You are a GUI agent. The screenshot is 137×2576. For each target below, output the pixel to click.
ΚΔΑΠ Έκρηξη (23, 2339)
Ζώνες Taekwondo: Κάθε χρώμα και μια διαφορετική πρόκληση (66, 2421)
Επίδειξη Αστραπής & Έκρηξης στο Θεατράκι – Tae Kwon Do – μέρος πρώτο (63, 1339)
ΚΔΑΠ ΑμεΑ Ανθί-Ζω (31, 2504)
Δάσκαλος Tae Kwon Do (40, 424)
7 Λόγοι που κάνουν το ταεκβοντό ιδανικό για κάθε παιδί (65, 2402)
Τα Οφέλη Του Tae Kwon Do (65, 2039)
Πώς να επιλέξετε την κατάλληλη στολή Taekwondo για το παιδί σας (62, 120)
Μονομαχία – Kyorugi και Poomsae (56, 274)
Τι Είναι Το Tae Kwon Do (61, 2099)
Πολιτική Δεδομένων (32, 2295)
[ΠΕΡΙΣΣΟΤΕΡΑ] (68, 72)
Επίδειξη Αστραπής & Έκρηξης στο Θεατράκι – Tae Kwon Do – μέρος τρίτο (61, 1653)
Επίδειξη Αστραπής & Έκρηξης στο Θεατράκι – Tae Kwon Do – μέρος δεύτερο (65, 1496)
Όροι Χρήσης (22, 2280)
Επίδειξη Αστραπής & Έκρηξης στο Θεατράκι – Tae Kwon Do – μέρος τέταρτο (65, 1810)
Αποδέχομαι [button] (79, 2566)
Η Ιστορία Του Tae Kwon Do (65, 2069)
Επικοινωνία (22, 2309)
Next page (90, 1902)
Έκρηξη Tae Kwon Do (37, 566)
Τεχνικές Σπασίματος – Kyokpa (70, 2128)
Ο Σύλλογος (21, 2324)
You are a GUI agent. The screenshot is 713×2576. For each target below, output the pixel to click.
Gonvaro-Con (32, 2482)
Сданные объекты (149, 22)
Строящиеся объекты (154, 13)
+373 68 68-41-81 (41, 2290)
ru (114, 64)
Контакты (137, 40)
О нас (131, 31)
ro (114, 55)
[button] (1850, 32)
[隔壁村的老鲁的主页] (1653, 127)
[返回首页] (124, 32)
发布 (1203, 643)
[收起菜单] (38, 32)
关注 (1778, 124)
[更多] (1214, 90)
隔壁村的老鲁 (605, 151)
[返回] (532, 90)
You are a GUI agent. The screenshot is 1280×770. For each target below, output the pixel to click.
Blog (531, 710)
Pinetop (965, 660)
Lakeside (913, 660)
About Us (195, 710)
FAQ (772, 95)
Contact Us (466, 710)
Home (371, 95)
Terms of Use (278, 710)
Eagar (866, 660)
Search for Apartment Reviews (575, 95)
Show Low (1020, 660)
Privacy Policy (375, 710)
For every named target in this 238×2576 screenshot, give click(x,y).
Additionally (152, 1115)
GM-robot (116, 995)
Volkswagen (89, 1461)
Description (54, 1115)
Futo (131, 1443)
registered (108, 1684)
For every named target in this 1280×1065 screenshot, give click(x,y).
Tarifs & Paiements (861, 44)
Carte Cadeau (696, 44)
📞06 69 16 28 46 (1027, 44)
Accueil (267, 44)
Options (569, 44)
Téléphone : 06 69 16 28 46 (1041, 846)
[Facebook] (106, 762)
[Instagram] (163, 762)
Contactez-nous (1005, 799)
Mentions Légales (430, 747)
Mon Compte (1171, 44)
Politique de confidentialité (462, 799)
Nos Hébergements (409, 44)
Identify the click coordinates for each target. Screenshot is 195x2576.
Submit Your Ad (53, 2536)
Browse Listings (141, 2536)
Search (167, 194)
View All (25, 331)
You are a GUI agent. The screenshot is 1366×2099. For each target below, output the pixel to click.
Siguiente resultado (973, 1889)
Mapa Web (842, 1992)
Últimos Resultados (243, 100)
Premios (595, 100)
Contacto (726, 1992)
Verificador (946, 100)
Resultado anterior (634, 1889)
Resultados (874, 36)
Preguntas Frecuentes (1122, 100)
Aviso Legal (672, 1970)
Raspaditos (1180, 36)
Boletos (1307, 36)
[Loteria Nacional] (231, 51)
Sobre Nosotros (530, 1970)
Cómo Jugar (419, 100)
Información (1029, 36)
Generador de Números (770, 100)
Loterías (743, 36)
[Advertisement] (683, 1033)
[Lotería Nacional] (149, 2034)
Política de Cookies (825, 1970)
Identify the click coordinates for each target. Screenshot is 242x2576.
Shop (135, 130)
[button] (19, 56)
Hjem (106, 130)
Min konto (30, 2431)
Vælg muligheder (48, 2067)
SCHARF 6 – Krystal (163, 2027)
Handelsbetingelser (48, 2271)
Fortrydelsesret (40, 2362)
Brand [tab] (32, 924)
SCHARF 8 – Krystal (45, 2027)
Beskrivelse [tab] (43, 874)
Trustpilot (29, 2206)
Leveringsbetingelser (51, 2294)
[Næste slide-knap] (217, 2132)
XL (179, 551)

→ **REQUIRED WORK**
Output the full listing again with nothing altered.

→ **RESULT FOR THIS EXERCISE**
You are a GUI agent. The screenshot is 137×2576. For each target below, output the pixel to click.
ΚΔΑΠ Έκρηξη (23, 2339)
Ζώνες Taekwondo: Κάθε χρώμα και μια διαφορετική πρόκληση (66, 2421)
Επίδειξη Αστραπής & Έκρηξης στο Θεατράκι – Tae Kwon Do – μέρος πρώτο (63, 1339)
ΚΔΑΠ ΑμεΑ Ανθί-Ζω (31, 2504)
Δάσκαλος Tae Kwon Do (40, 424)
7 Λόγοι που κάνουν το ταεκβοντό ιδανικό για κάθε παιδί (65, 2402)
Τα Οφέλη Του Tae Kwon Do (65, 2039)
Πώς να επιλέξετε την κατάλληλη στολή Taekwondo για το παιδί σας (62, 120)
Μονομαχία – Kyorugi και Poomsae (56, 274)
Τι Είναι Το Tae Kwon Do (61, 2099)
Πολιτική Δεδομένων (32, 2295)
[ΠΕΡΙΣΣΟΤΕΡΑ] (68, 72)
Επίδειξη Αστραπής & Έκρηξης στο Θεατράκι – Tae Kwon Do – μέρος τρίτο (61, 1653)
Επίδειξη Αστραπής & Έκρηξης στο Θεατράκι – Tae Kwon Do – μέρος δεύτερο (65, 1496)
Όροι Χρήσης (22, 2280)
Επίδειξη Αστραπής & Έκρηξης στο Θεατράκι – Tae Kwon Do – μέρος τέταρτο (65, 1810)
Αποδέχομαι [button] (79, 2566)
Η Ιστορία Του Tae Kwon Do (65, 2069)
Επικοινωνία (22, 2309)
Next page (90, 1902)
Έκρηξη Tae Kwon Do (37, 566)
Τεχνικές Σπασίματος – Kyokpa (70, 2128)
Ο Σύλλογος (21, 2324)
You are a GUI agent. The screenshot is 713×2576. For each target below, output the pixel to click.
Gonvaro-Con (32, 2482)
Сданные объекты (149, 22)
Строящиеся объекты (154, 13)
+373 68 68-41-81 (41, 2290)
ru (114, 64)
Контакты (137, 40)
О нас (131, 31)
ro (114, 55)
[button] (1850, 32)
[隔壁村的老鲁的主页] (1653, 127)
[返回首页] (124, 32)
发布 (1203, 643)
[收起菜单] (38, 32)
关注 (1778, 124)
[更多] (1214, 90)
隔壁村的老鲁 (605, 151)
[返回] (532, 90)
You are a GUI agent. The screenshot is 1280×770. For each target below, output the pixel to click.
Blog (531, 710)
Pinetop (965, 660)
Lakeside (913, 660)
About Us (195, 710)
FAQ (772, 95)
Contact Us (466, 710)
Home (371, 95)
Terms of Use (278, 710)
Eagar (866, 660)
Search for Apartment Reviews (575, 95)
Show Low (1020, 660)
Privacy Policy (375, 710)
For every named target in this 238×2576 screenshot, give click(x,y).
Additionally (152, 1115)
GM-robot (116, 995)
Volkswagen (89, 1461)
Description (54, 1115)
Futo (131, 1443)
registered (108, 1684)
For every named target in this 1280×1065 screenshot, give click(x,y).
Tarifs & Paiements (861, 44)
Carte Cadeau (696, 44)
📞06 69 16 28 46 (1027, 44)
Accueil (267, 44)
Options (569, 44)
Téléphone : 06 69 16 28 46 (1041, 846)
[Facebook] (106, 762)
[Instagram] (163, 762)
Contactez-nous (1005, 799)
Mentions Légales (430, 747)
Mon Compte (1171, 44)
Politique de confidentialité (462, 799)
Nos Hébergements (409, 44)
Identify the click coordinates for each target. Screenshot is 195x2576.
Submit Your Ad (53, 2536)
Browse Listings (141, 2536)
Search (167, 194)
View All (25, 331)
You are a GUI agent. The screenshot is 1366×2099. For each target below, output the pixel to click.
Siguiente resultado (973, 1889)
Mapa Web (842, 1992)
Últimos Resultados (243, 100)
Premios (595, 100)
Contacto (726, 1992)
Verificador (946, 100)
Resultado anterior (634, 1889)
Resultados (874, 36)
Preguntas Frecuentes (1122, 100)
Aviso Legal (672, 1970)
Raspaditos (1180, 36)
Boletos (1307, 36)
[Loteria Nacional] (231, 51)
Sobre Nosotros (530, 1970)
Cómo Jugar (419, 100)
Información (1029, 36)
Generador de Números (770, 100)
Loterías (743, 36)
[Advertisement] (683, 1033)
[Lotería Nacional] (149, 2034)
Política de Cookies (825, 1970)
Identify the click coordinates for each target. Screenshot is 242x2576.
Shop (135, 130)
[button] (19, 56)
Hjem (106, 130)
Min konto (30, 2431)
Vælg muligheder (48, 2067)
SCHARF 6 – Krystal (163, 2027)
Handelsbetingelser (48, 2271)
Fortrydelsesret (40, 2362)
Brand [tab] (32, 924)
SCHARF 8 – Krystal (45, 2027)
Beskrivelse [tab] (43, 874)
Trustpilot (29, 2206)
Leveringsbetingelser (51, 2294)
[Næste slide-knap] (217, 2132)
XL (179, 551)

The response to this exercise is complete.